Mesa (master): i915: Optimize SEQ and SNE when two operands are uniforms
Ian Romanick
idr at kemper.freedesktop.org
Tue Aug 27 05:12:33 UTC 2013
Module: Mesa
Branch: master
Commit: d127a0343d7a1ab44bbdf6b4f664daebe6b297d8
URL: http://cgit.freedesktop.org/mesa/mesa/commit/?id=d127a0343d7a1ab44bbdf6b4f664daebe6b297d8
Author: Ian Romanick <ian.d.romanick at intel.com>
Date: Wed Aug 21 19:37:30 2013 -0700
i915: Optimize SEQ and SNE when two operands are uniforms
SEQ and SNE are not native i915 instructions, so they each generate at
least 3 instructions. If both operands are uniforms or constants, we
get 5 instructions like:
U[1] = MOV CONST[1]
U[0].xyz = SGE CONST[0].xxxx, U[1]
U[1] = MOV CONST[1].-x-y-z-w
R[0].xyz = SGE CONST[0].-x-x-x-x, U[1]
R[0].xyz = MUL R[0], U[0]
This code is stupid. Instead of having the individual calls to
i915_emit_arith generate the moves to utemps, do it in the caller. This
results in code like:
U[1] = MOV CONST[1]
U[0].xyz = SGE CONST[0].xxxx, U[1]
R[0].xyz = SGE CONST[0].-x-x-x-x, U[1].-x-y-z-w
R[0].xyz = MUL R[0], U[0]
This allows fs-temp-array-mat2-index-col-wr and
fs-temp-array-mat2-index-row-wr to fit in hardware limits (instead of
falling back to software rasterization).
NOTE: Without pending patches to the piglit tests, these tests will now
fail. This is an unrelated, pre-existing issue.

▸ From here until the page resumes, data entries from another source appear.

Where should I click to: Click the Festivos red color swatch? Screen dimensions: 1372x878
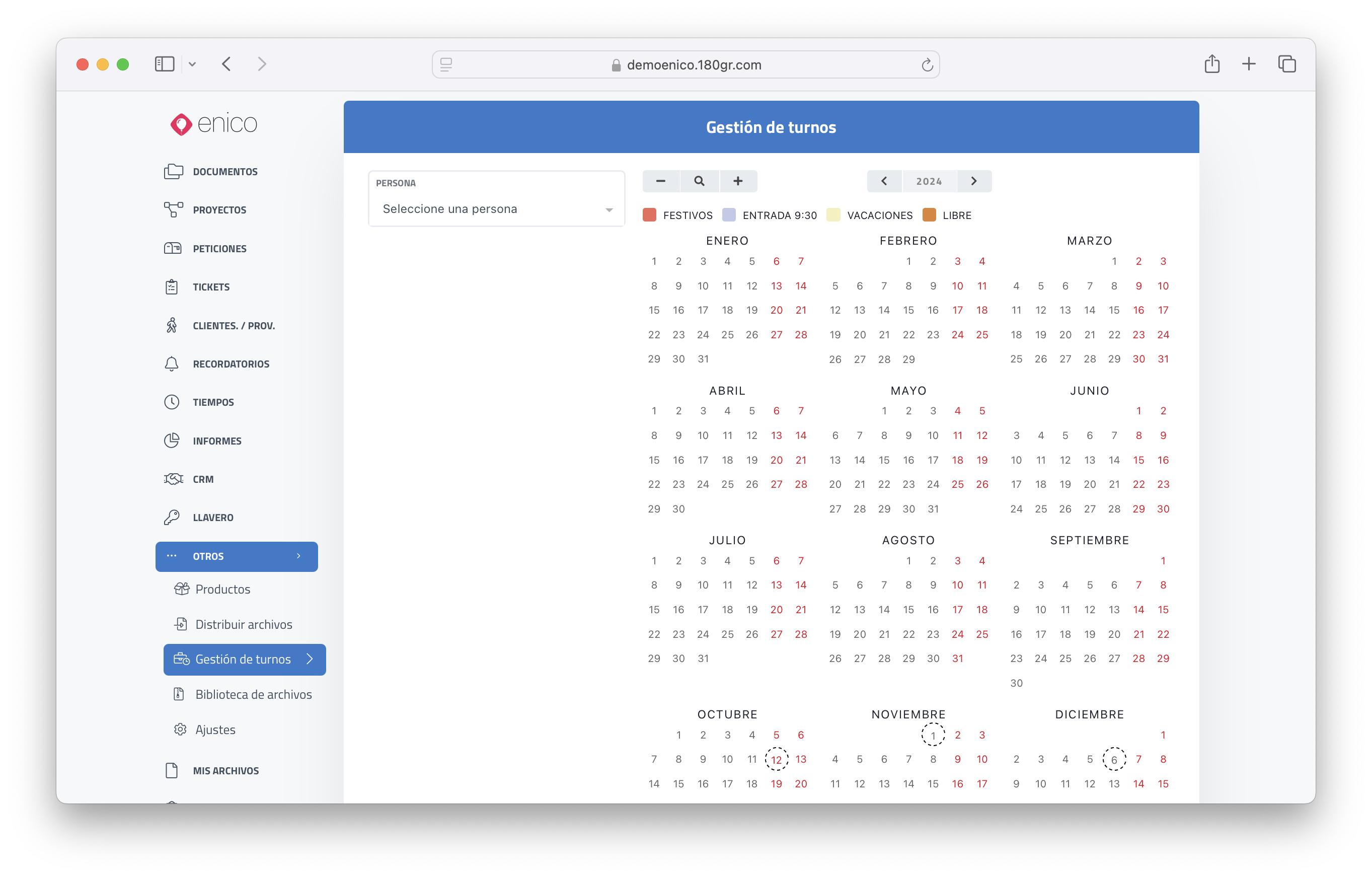click(649, 215)
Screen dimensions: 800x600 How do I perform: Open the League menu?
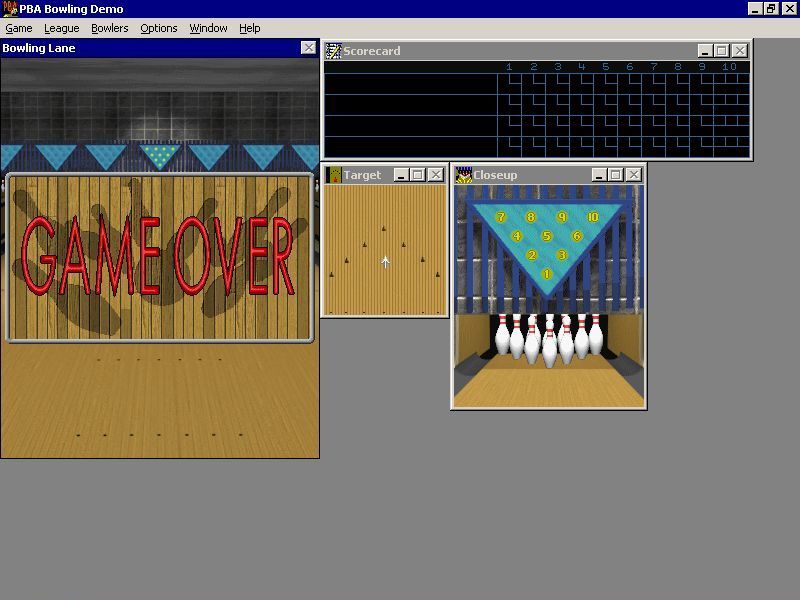pos(61,28)
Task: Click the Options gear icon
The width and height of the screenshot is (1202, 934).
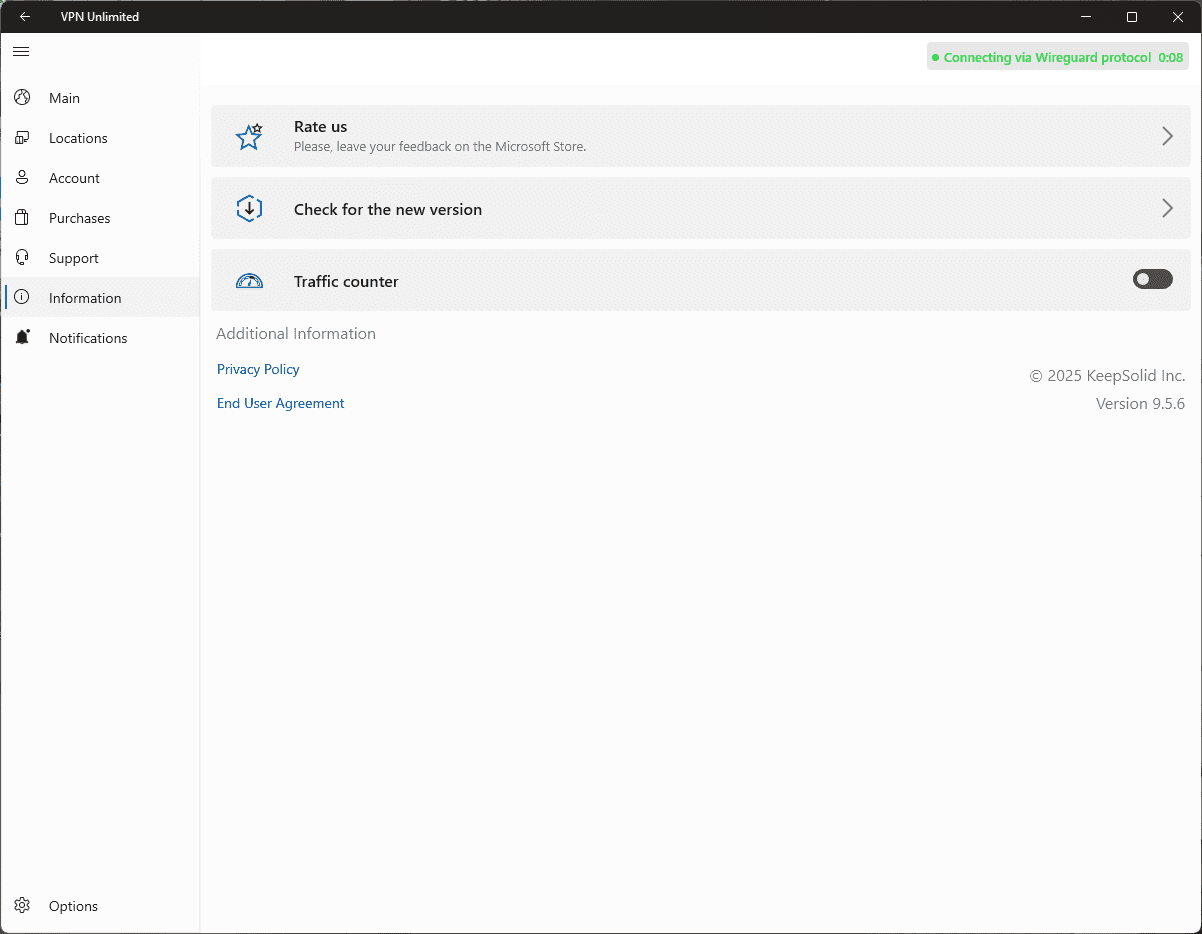Action: pyautogui.click(x=22, y=906)
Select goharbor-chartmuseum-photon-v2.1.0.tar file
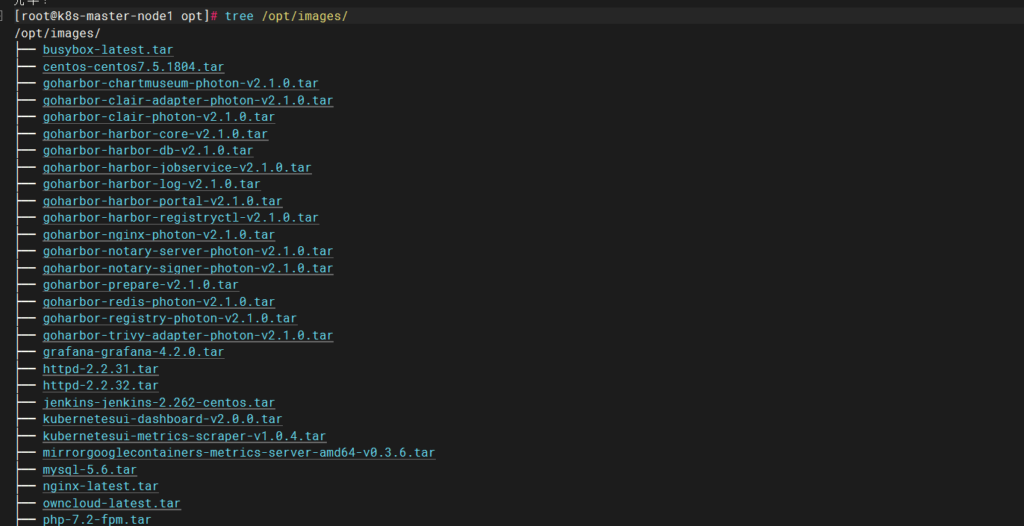Screen dimensions: 1024x526 pos(180,84)
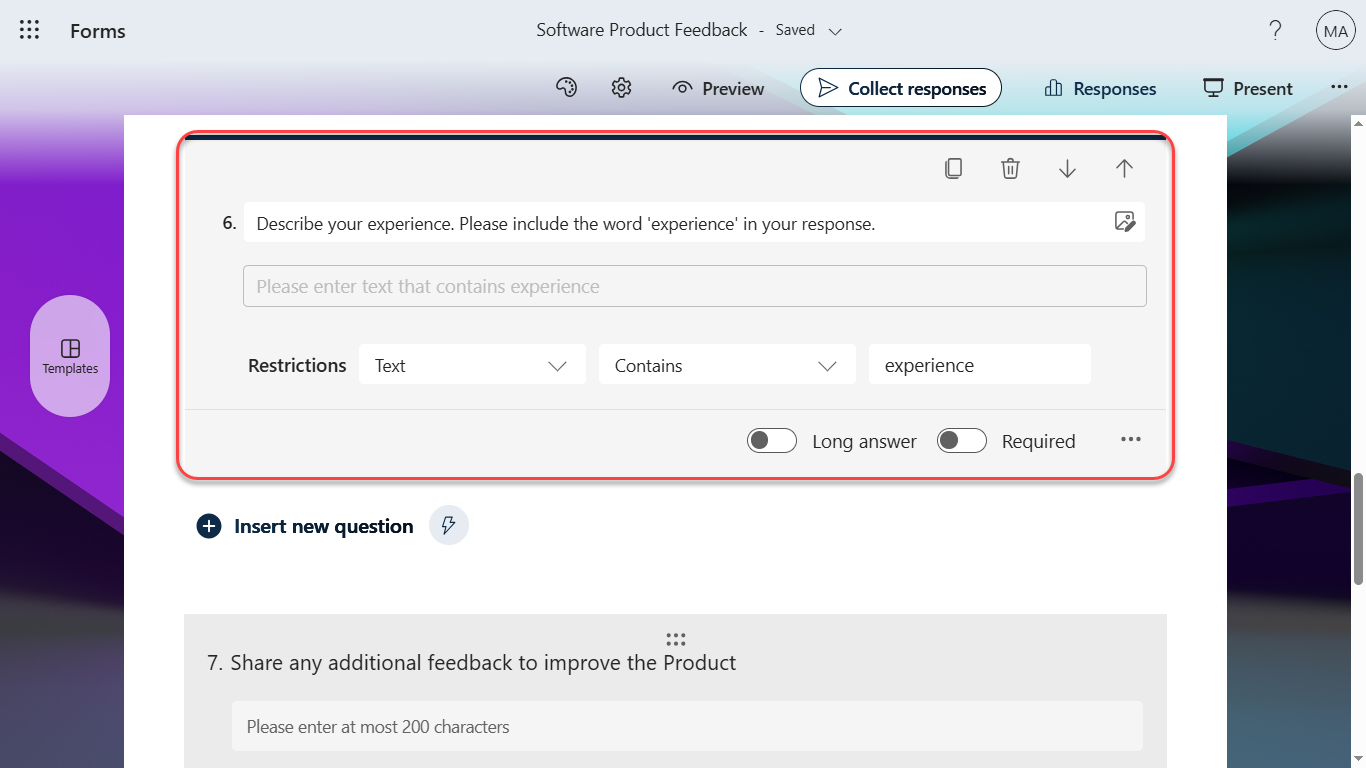Turn on the Required toggle
The image size is (1366, 768).
pos(962,441)
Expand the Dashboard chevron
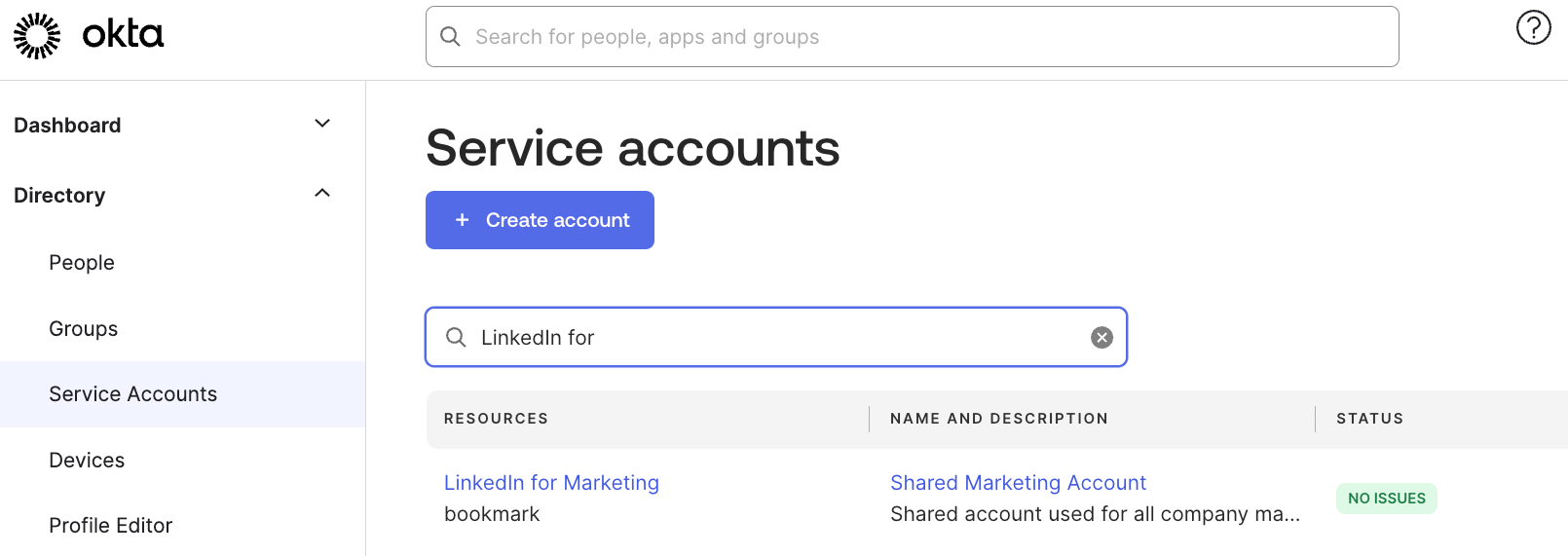The height and width of the screenshot is (556, 1568). coord(322,124)
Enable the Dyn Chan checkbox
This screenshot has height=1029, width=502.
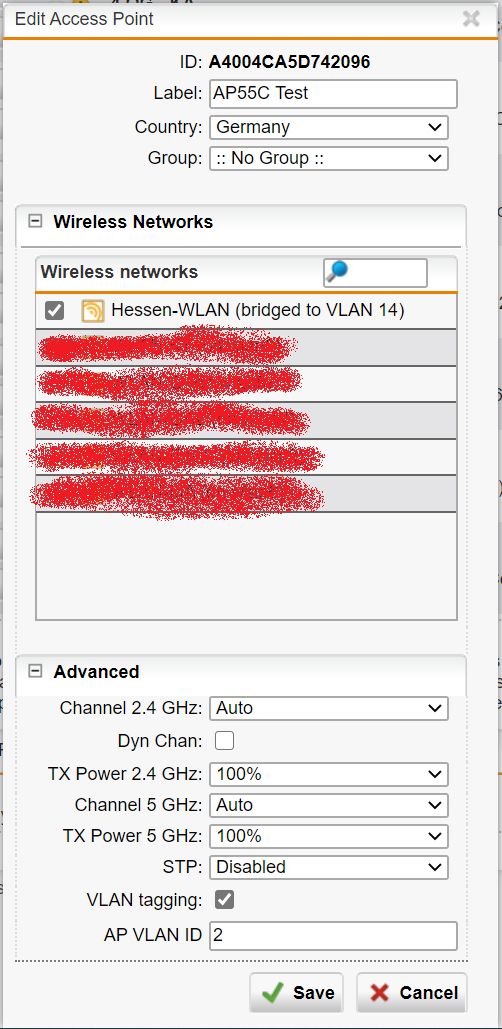coord(224,741)
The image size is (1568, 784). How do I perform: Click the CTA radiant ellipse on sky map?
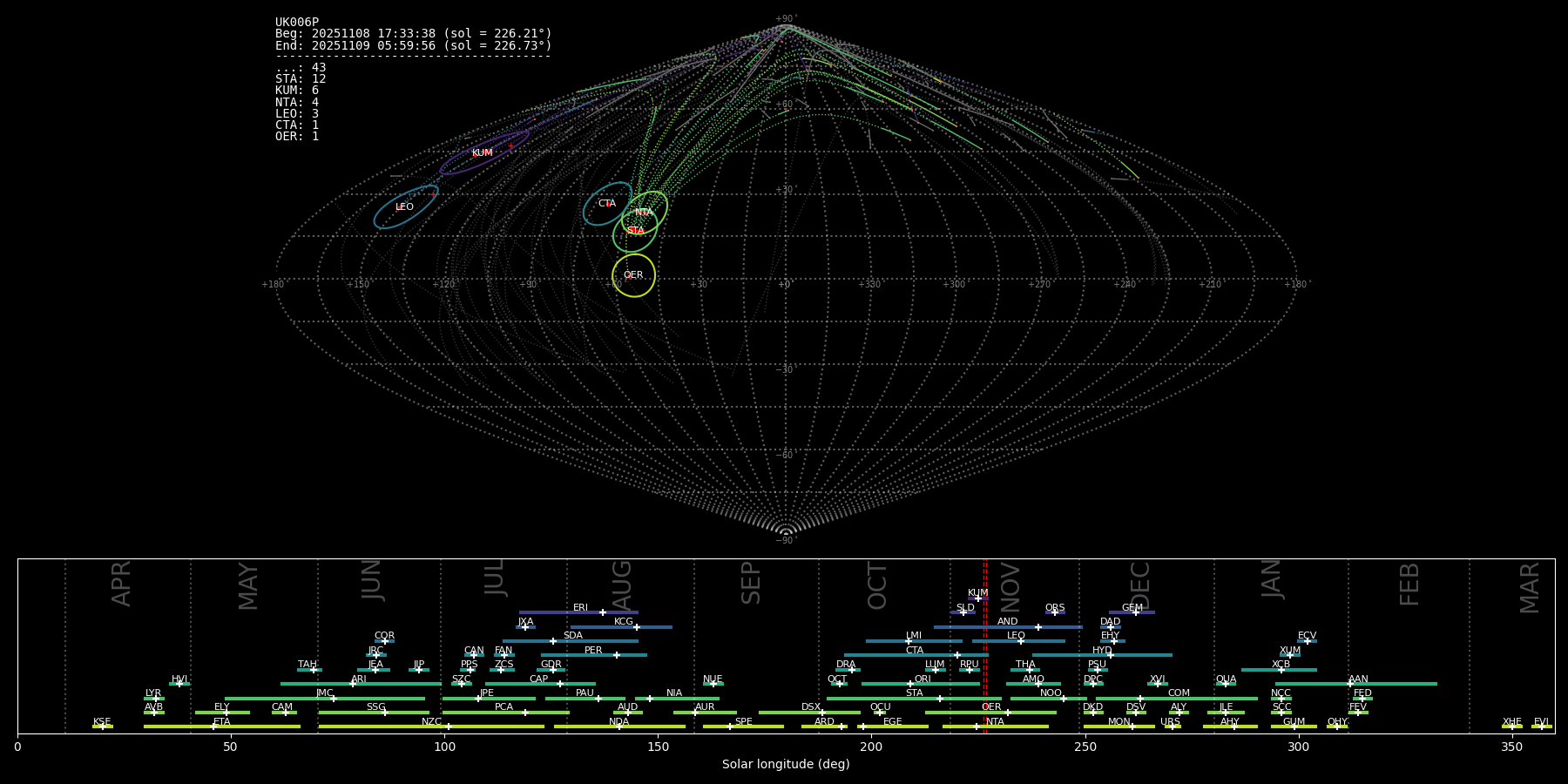[x=607, y=204]
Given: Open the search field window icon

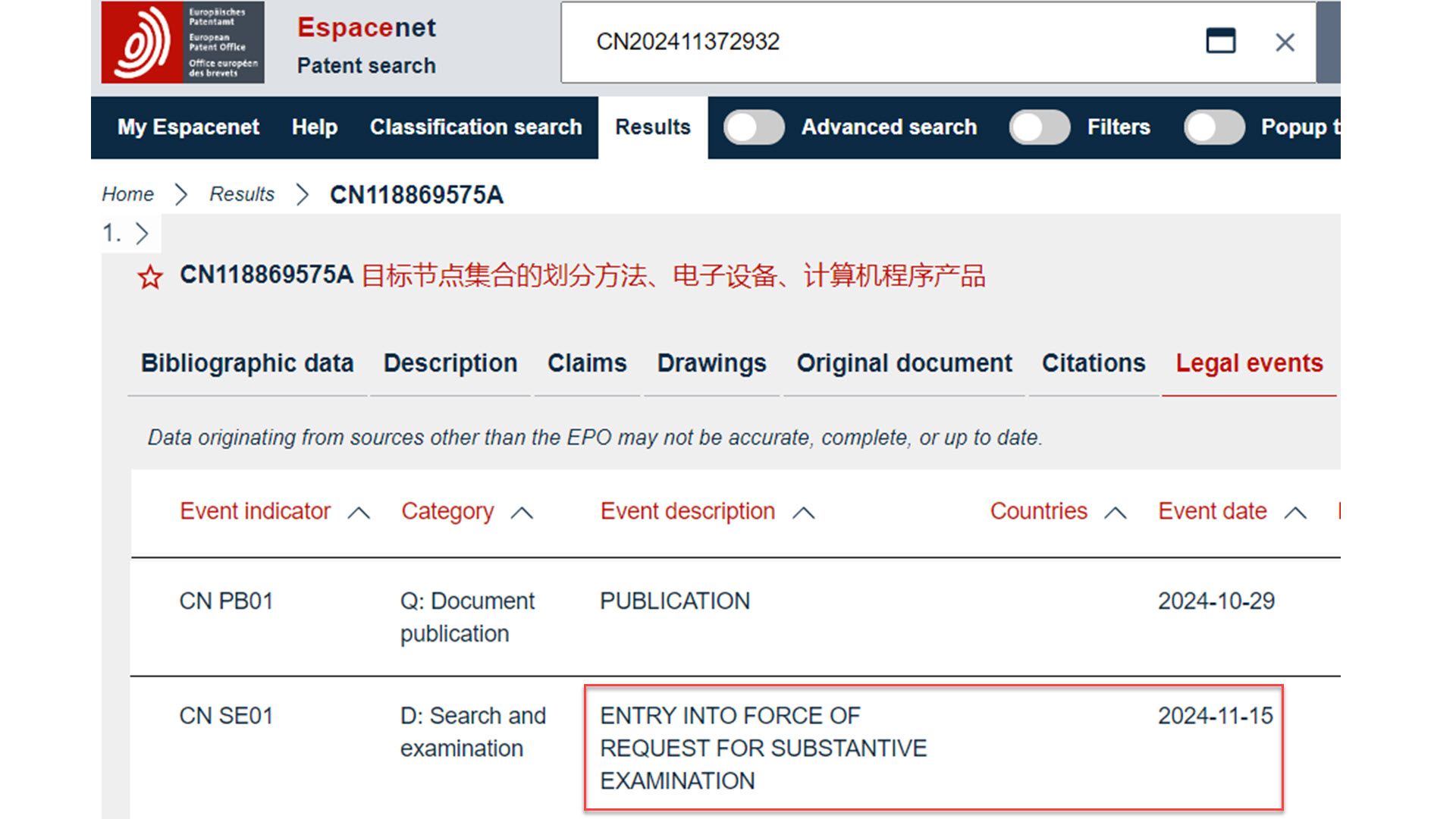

v2: Copy most of the body of the commit message into comments in the
code. Suggested by Eric.
Signed-off-by: Ian Romanick <ian.d.romanick at intel.com>
Reviewed-by: Eric Anholt <eric at anholt.net>
---
src/mesa/drivers/dri/i915/i915_fragprog.c | 82 ++++++++++++++++++++++++----
1 files changed, 70 insertions(+), 12 deletions(-)
diff --git a/src/mesa/drivers/dri/i915/i915_fragprog.c b/src/mesa/drivers/dri/i915/i915_fragprog.c
index 930c2b8..67eff76 100644
--- a/src/mesa/drivers/dri/i915/i915_fragprog.c
+++ b/src/mesa/drivers/dri/i915/i915_fragprog.c
@@ -817,23 +817,52 @@ upload_program(struct i915_fragment_program *p)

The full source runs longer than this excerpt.